Friday, March 26, 2010

On Losing Your Wallet

So I lost my wallet on Sunday.  Credit cards - gone.  Social Security card - gone.  Driver's license - gone.  Lost it on my way to Lake Charles for a three day stay at L'auberge Du Lac.  It was purely a business trip, I assure you.  Luckily I had some cash and my passport on me, so I was able to go ahead and check in.

What I am finding out is this:  cancelling and replacing your credit cards is a cinch.  Took me about an hour and a half altogether to replace 5 cards.

Replacing your driver's license is no different today than it was 40 years ago.  Drive to an inconveniently located Texas Dept. of Transportation office.  Wait in line 30 minutes for a disgruntled state bureaucrat to look at your insurance card and passport and tell you to fill out a form at a table where there are pens on chains.  Find out that none of the pens on chains have any ink in them, and borrow a pen from the Scottish guy in front of you who just moved to Houston from Aberdeen.  Nice guy - he tells me not to be too upset - it works the same way in Scotland.
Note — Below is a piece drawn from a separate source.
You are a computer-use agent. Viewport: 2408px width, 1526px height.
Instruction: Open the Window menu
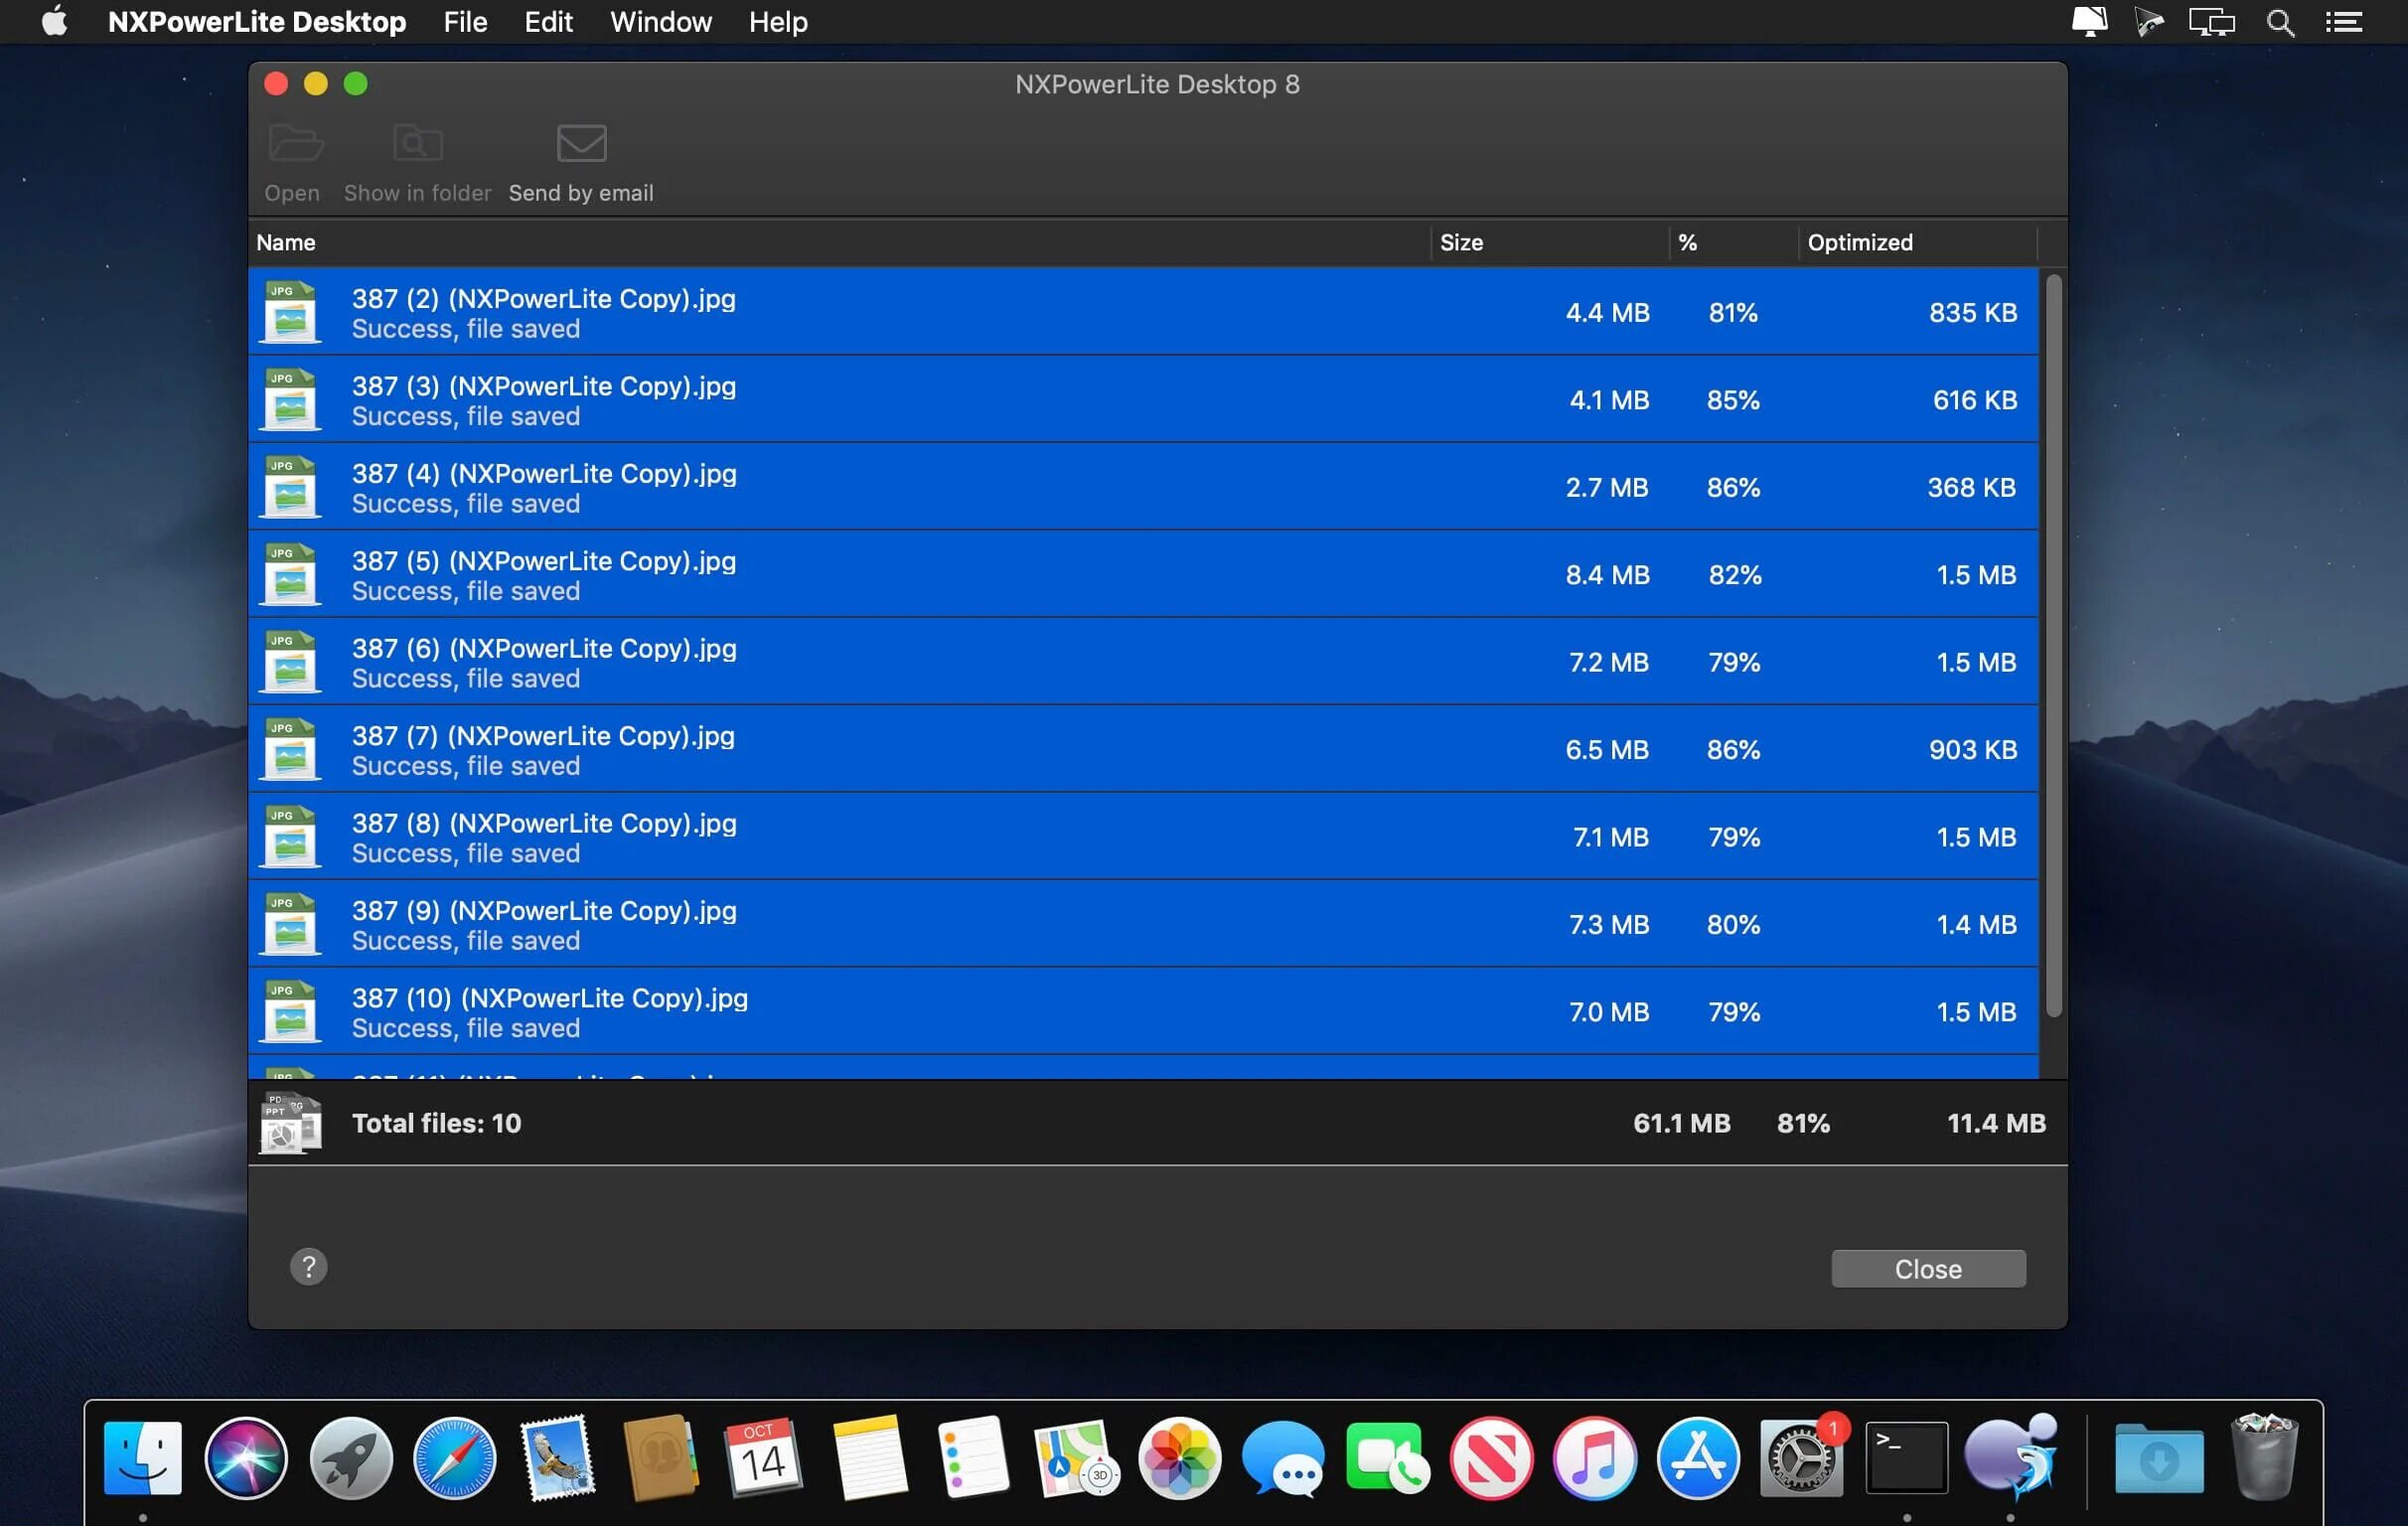click(x=660, y=22)
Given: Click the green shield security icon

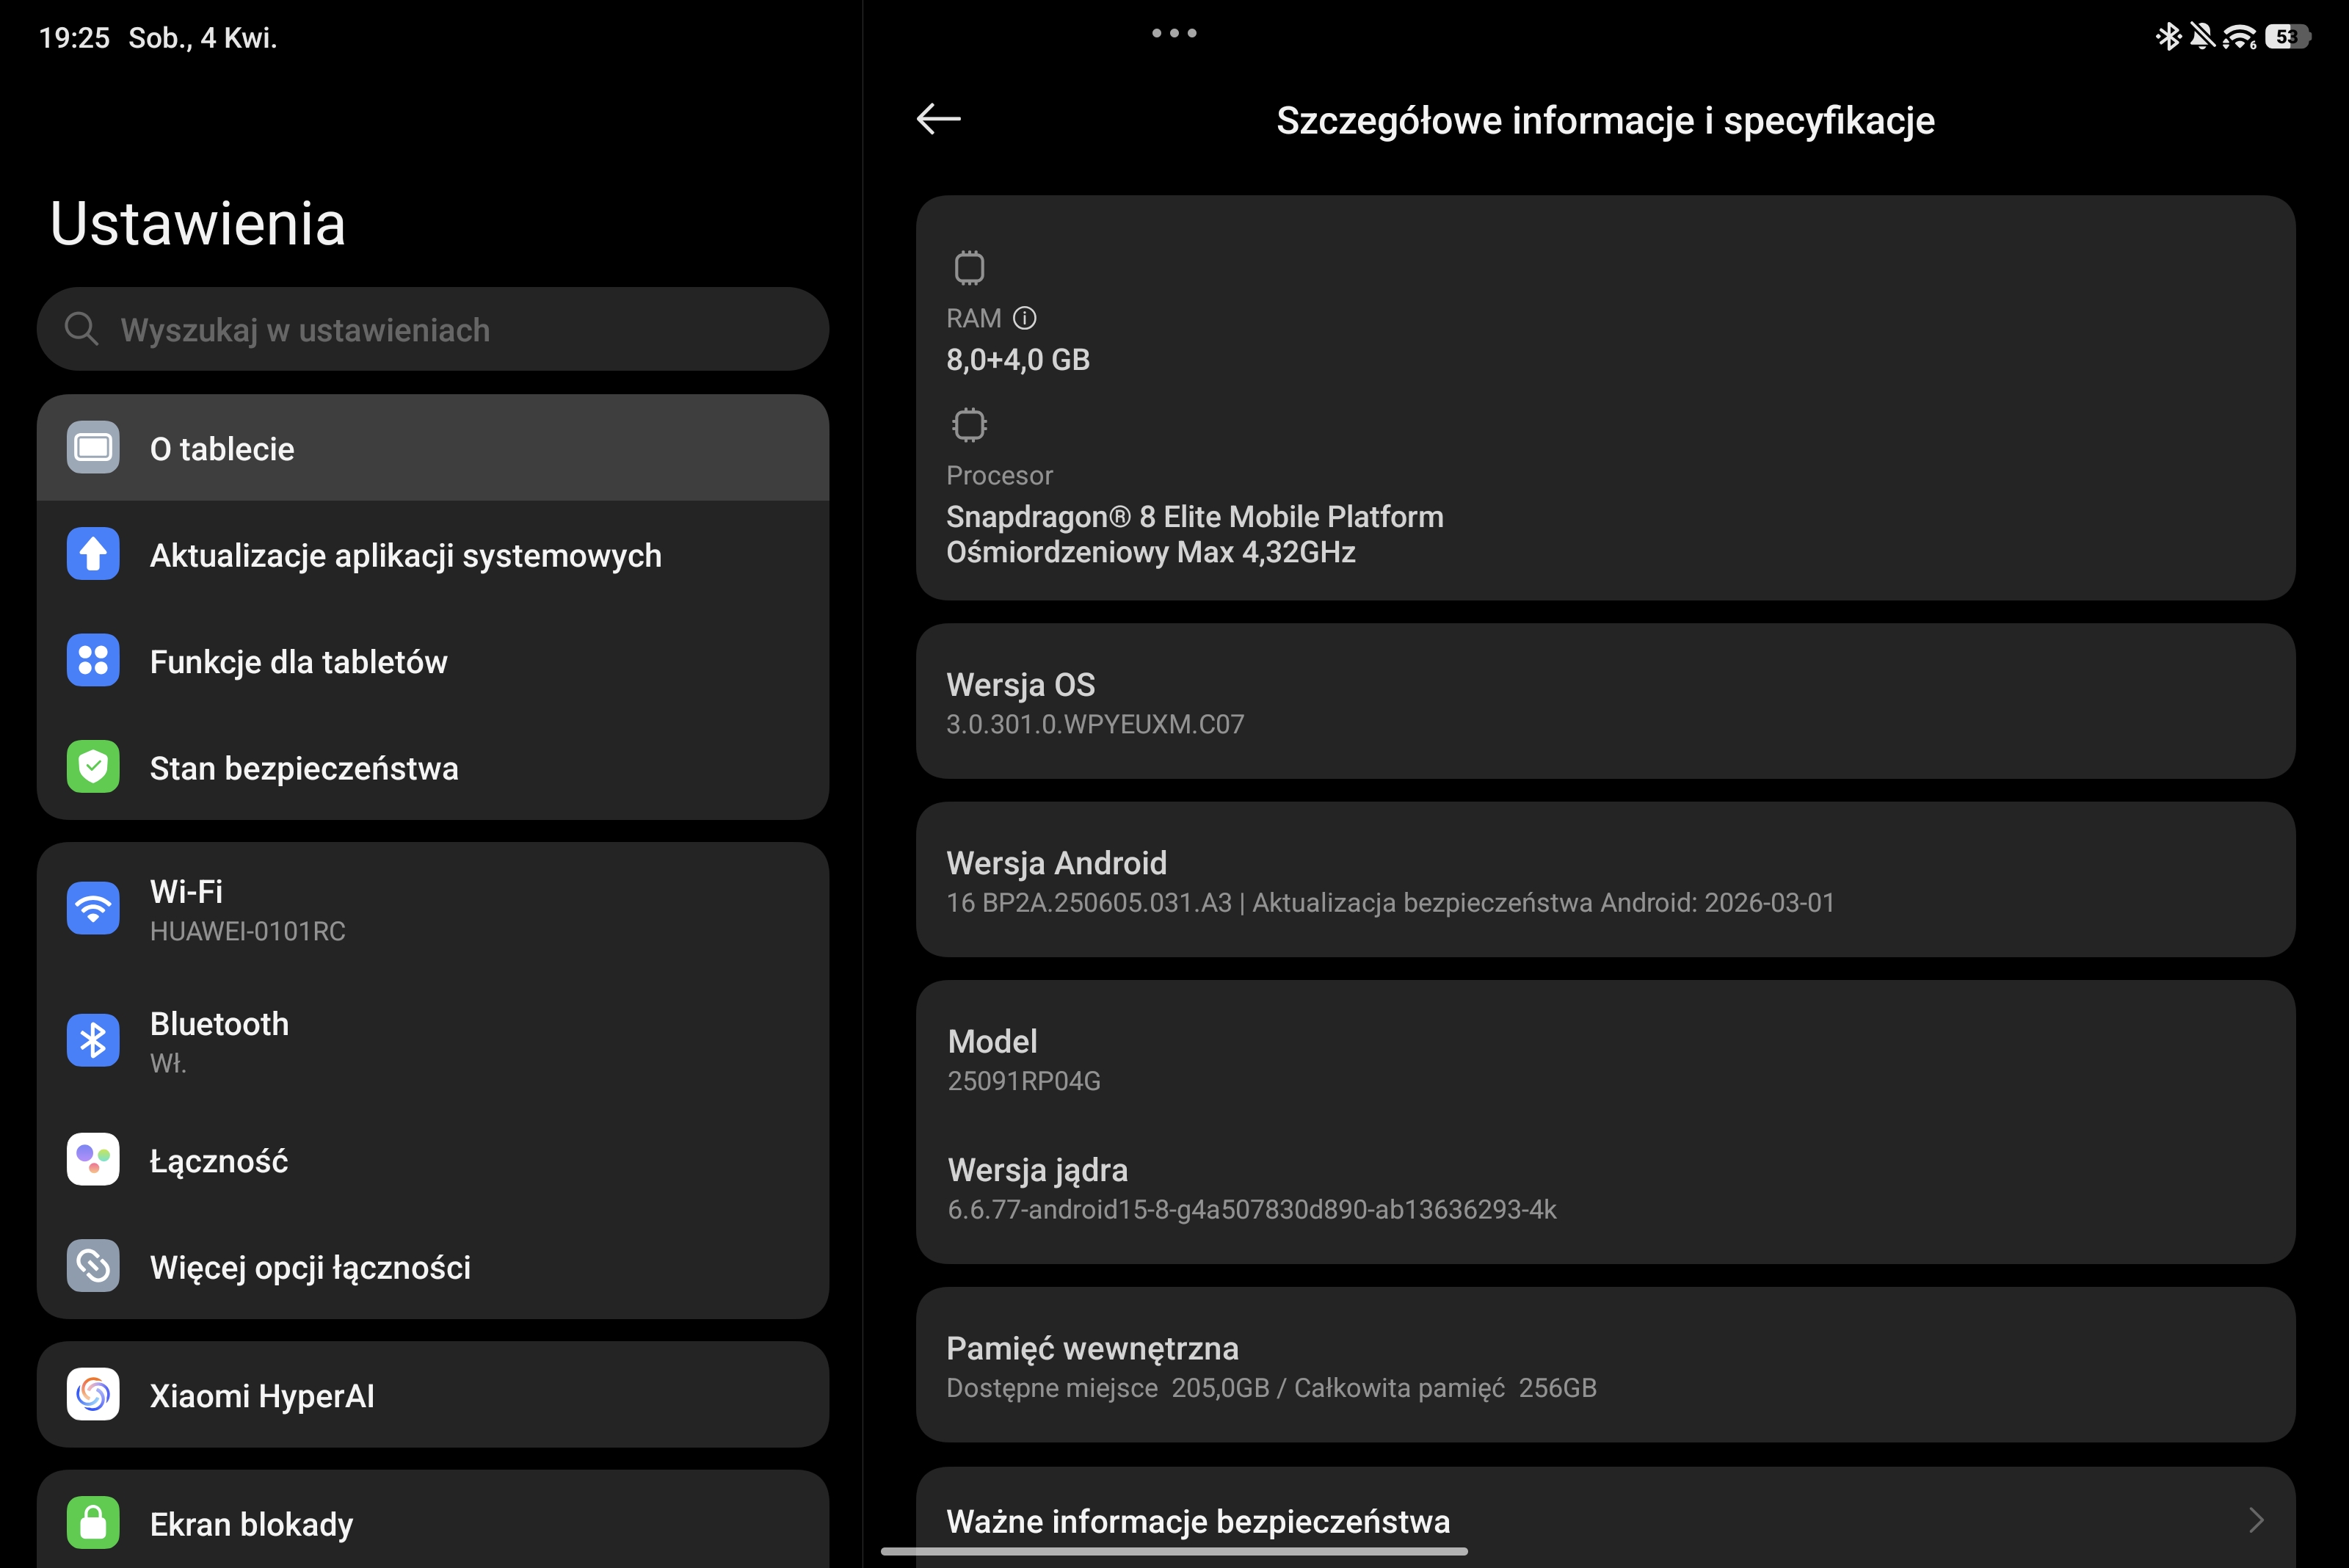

Fill out the form and stand in another line for another 30 minutes, before another disgruntled low-talking bureaucrat who speaks English as a third language calls you over, looks at your paperwork and says something completely incomprehensible.  Get a dirty look from the disgruntled low-talking bureaucrat when you respond with "huh?".  Lean in very close to her and listen intently as she mumbles "take off glasses, stand in front of blue screen", and then try to smile as she takes the most god-awful photo that has ever been taken of you in your entire life, or at lease since the last time you had to replace your drivers license.

Listen very intently again as the disgruntled low-talking bureaucrat mumbles "eleven dollar", and count out the bills.  Take your receipt and ask how long it will take to get the license in the mail.  Recoil in shock at the utter futility of it all when she replies "thirty, forty-fi day".  



Run out of there in utter despair knowing that this is what my healthcare service is going to be like for the remainder of my life now that the system has been federalized.